ChatGLM-6B
ChatGLM-6B copied to clipboard
[BUG/Help] <title> can't inference based on "inputs_embeds"
Is there an existing issue for this?
- [X] I have searched the existing issues
Current Behavior
Forwarding from embeddings:
input_ids = tokenizer.encode(text + tokenizer.eos_token, return_tensors='pt').cuda()
embeddings = model.get_input_embeddings()(input_ids)
model(inputs_embeds=embeddings)
leads to error:
---------------------------------------------------------------------------
AttributeError Traceback (most recent call last)
[<ipython-input-15-8dbf228dd452>](https://localhost:8080/#) in <cell line: 5>()
3 # tokenized_text = tokenizer.convert_ids_to_tokens(input_ids[0])
4 embeddings = model.get_input_embeddings()(input_ids)
----> 5 model(inputs_embeds=embeddings)
6 # model(input_ids=input_ids)
7 frames
[/usr/local/lib/python3.10/dist-packages/torch/nn/modules/module.py](https://localhost:8080/#) in _wrapped_call_impl(self, *args, **kwargs)
1516 return self._compiled_call_impl(*args, **kwargs) # type: ignore[misc]
1517 else:
-> 1518 return self._call_impl(*args, **kwargs)
1519
1520 def _call_impl(self, *args, **kwargs):
[/usr/local/lib/python3.10/dist-packages/torch/nn/modules/module.py](https://localhost:8080/#) in _call_impl(self, *args, **kwargs)

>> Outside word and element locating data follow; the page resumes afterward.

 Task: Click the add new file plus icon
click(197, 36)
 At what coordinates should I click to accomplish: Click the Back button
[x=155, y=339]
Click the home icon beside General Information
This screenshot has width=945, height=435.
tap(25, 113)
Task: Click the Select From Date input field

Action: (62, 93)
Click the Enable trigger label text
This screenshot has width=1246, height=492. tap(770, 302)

1525 or _global_backward_pre_hooks or _global_backward_hooks
1526 or _global_forward_hooks or _global_forward_pre_hooks):
-> 1527 return forward_call(*args, **kwargs)
1528
1529 try:
[/usr/local/lib/python3.10/dist-packages/accelerate/hooks.py](https://localhost:8080/#) in new_forward(module, *args, **kwargs)
162 output = module._old_forward(*args, **kwargs)
163 else:
--> 164 output = module._old_forward(*args, **kwargs)

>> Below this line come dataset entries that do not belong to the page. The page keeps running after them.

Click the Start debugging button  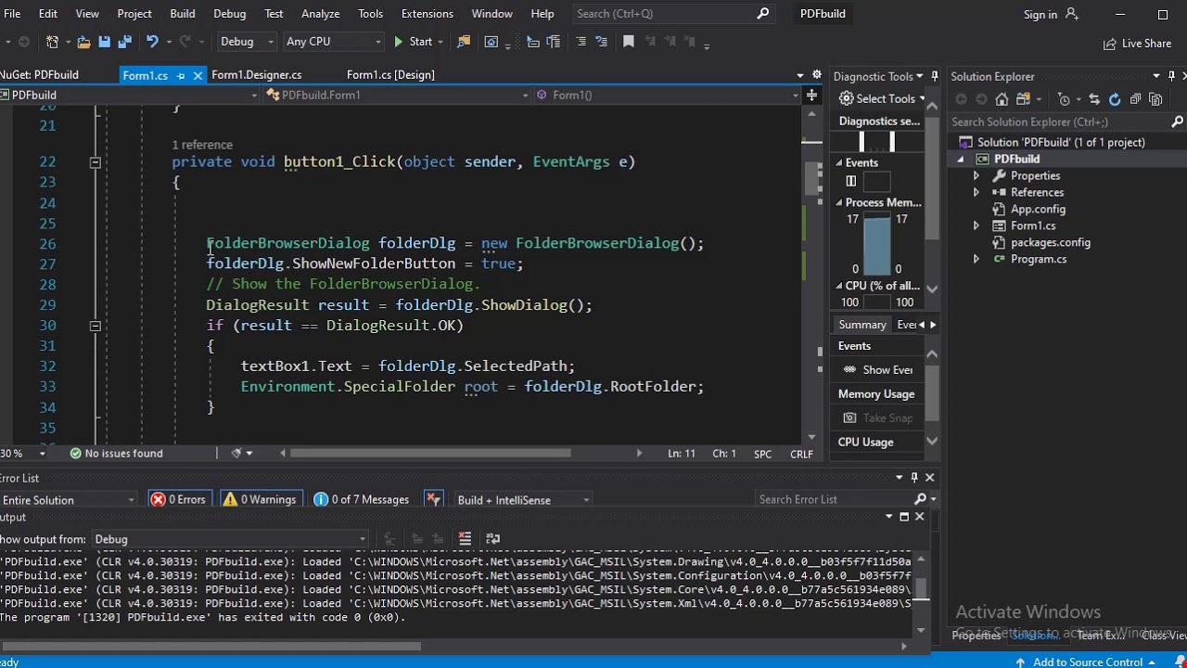click(413, 42)
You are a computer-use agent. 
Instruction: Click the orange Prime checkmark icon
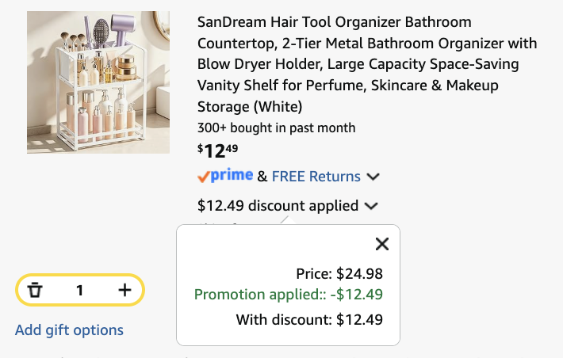pyautogui.click(x=203, y=177)
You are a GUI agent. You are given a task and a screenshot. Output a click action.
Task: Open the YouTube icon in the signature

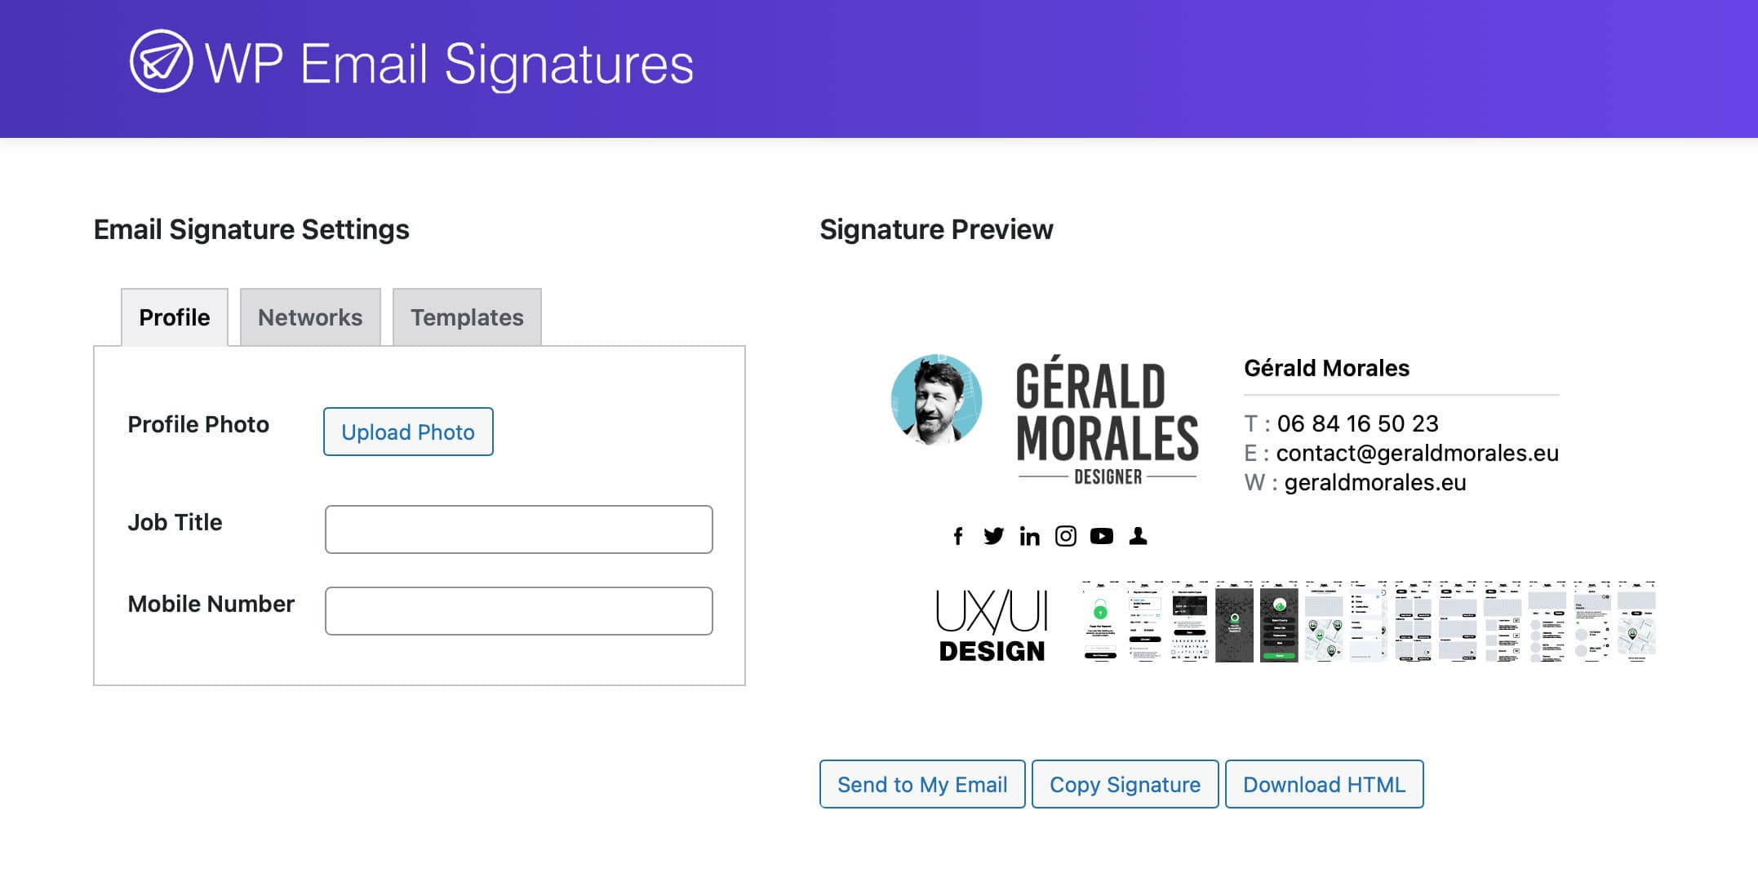(x=1101, y=536)
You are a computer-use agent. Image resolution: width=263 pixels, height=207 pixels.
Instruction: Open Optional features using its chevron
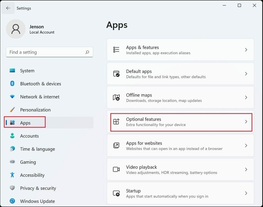[246, 121]
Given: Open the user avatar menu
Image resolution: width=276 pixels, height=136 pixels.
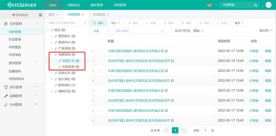Looking at the screenshot, I should pos(268,5).
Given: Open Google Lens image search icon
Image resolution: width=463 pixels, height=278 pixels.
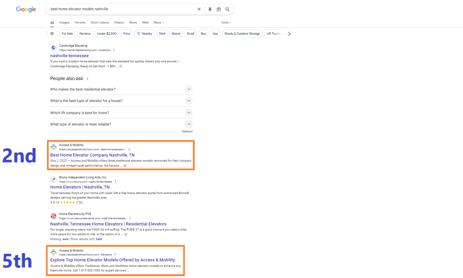Looking at the screenshot, I should [219, 9].
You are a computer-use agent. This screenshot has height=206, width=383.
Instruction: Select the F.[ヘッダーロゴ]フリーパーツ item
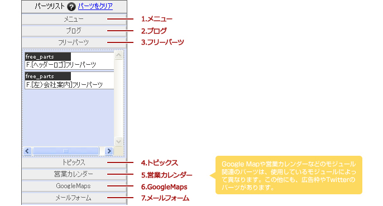coord(69,61)
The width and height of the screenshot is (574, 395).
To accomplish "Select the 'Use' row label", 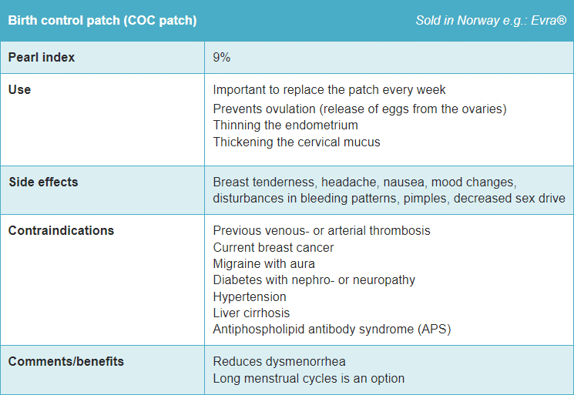I will [19, 89].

165 return module._hf_hook.post_forward(module, output)
166
[~/.cache/huggingface/modules/transformers_modules/THUDM/chatglm2-6b/7fabe56db91e085c9c027f56f1c654d137bdba40/modeling_chatglm.py](https://localhost:8080/#) in forward(self, input_ids, position_ids, attention_mask, past_key_values, inputs_embeds, labels, use_cache, output_attentions, output_hidden_states, return_dict, return_last_logit)

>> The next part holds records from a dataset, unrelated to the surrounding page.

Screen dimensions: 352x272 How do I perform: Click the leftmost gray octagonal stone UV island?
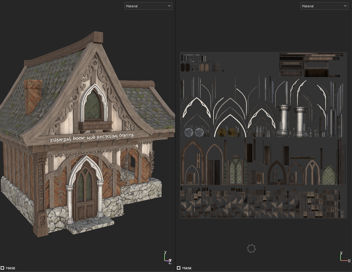[x=189, y=132]
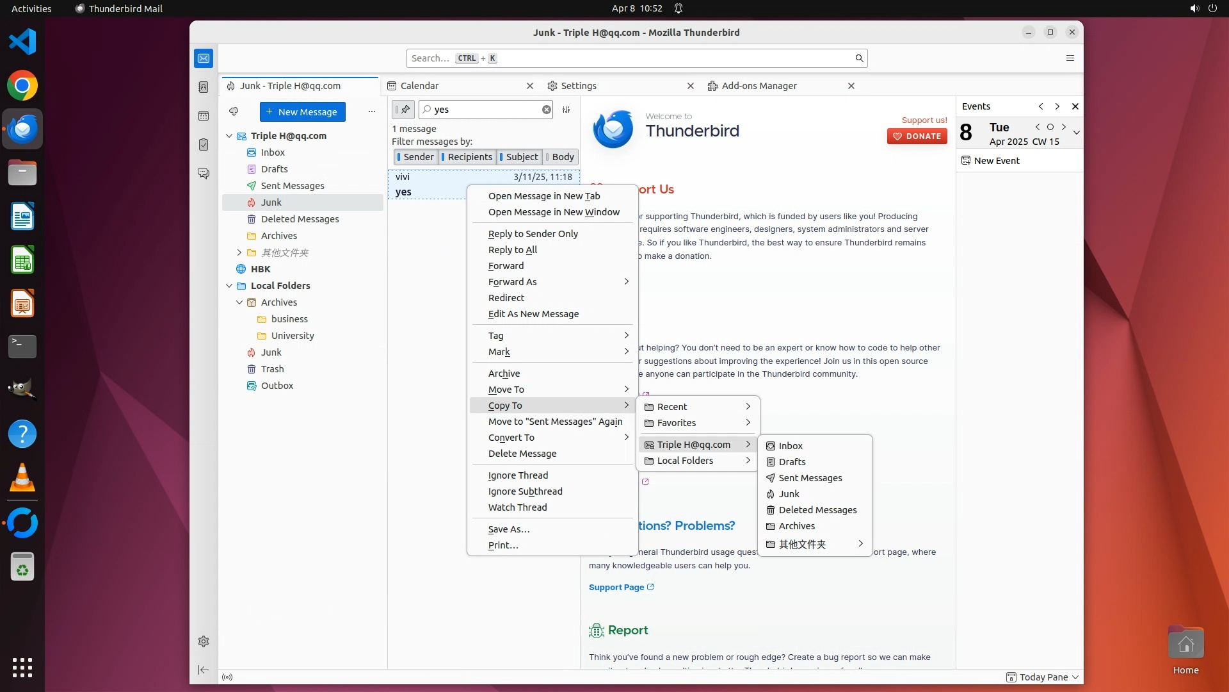Click the New Message button

[x=302, y=111]
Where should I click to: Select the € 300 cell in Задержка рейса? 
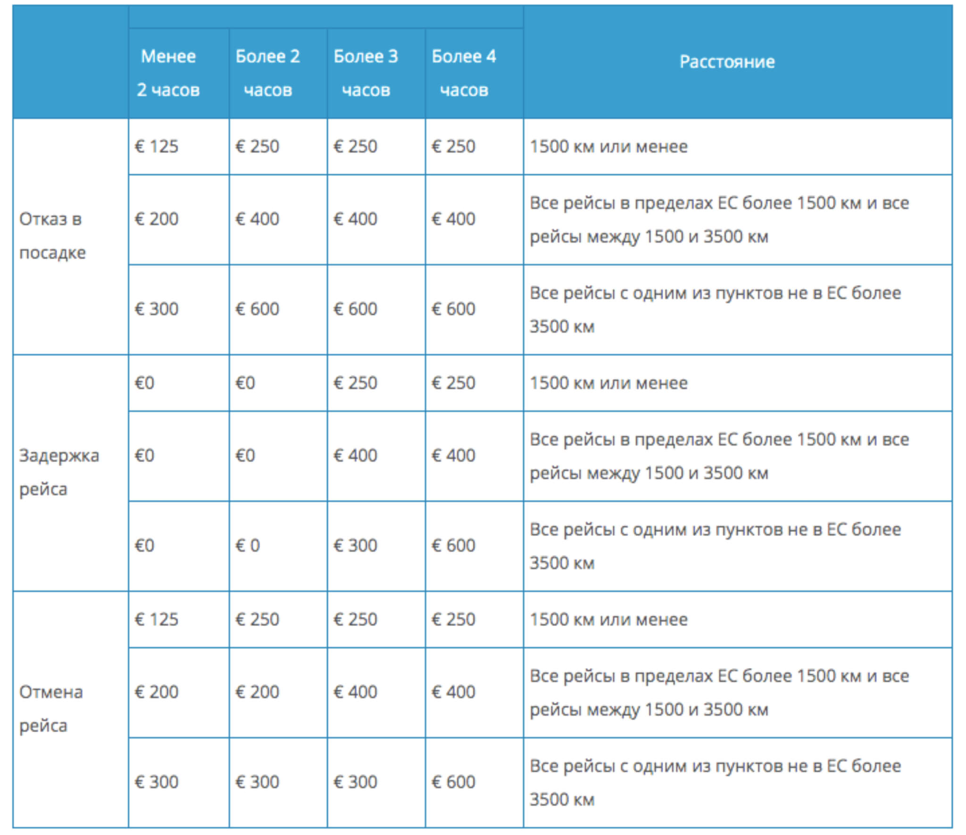click(355, 546)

935 return_dict = return_dict if return_dict is not None else self.config.use_return_dict
936
--> 937 transformer_outputs = self.transformer(
938 input_ids=input_ids,
939 position_ids=position_ids,
[/usr/local/lib/python3.10/dist-packages/torch/nn/modules/module.py](https://localhost:8080/#) in _wrapped_call_impl(self, *args, **kwargs)
1516 return self._compiled_call_impl(*args, **kwargs) # type: ignore[misc]
1517 else:
-> 1518 return self._call_impl(*args, **kwargs)
1519
1520 def _call_impl(self, *args, **kwargs):
[/usr/local/lib/python3.10/dist-packages/torch/nn/modules/module.py](https://localhost:8080/#) in _call_impl(self, *args, **kwargs)
1525 or _global_backward_pre_hooks or _global_backward_hooks
1526 or _global_forward_hooks or _global_forward_pre_hooks):
-> 1527 return forward_call(*args, **kwargs)
1528
1529 try:
[/usr/local/lib/python3.10/dist-packages/accelerate/hooks.py](https://localhost:8080/#) in new_forward(module, *args, **kwargs)
162 output = module._old_forward(*args, **kwargs)
163 else:
--> 164 output = module._old_forward(*args, **kwargs)
165 return module._hf_hook.post_forward(module, output)
166
[~/.cache/huggingface/modules/transformers_modules/THUDM/chatglm2-6b/7fabe56db91e085c9c027f56f1c654d137bdba40/modeling_chatglm.py](https://localhost:8080/#) in forward(self, input_ids, position_ids, attention_mask, full_attention_mask, past_key_values, inputs_embeds, use_cache, output_hidden_states, return_dict)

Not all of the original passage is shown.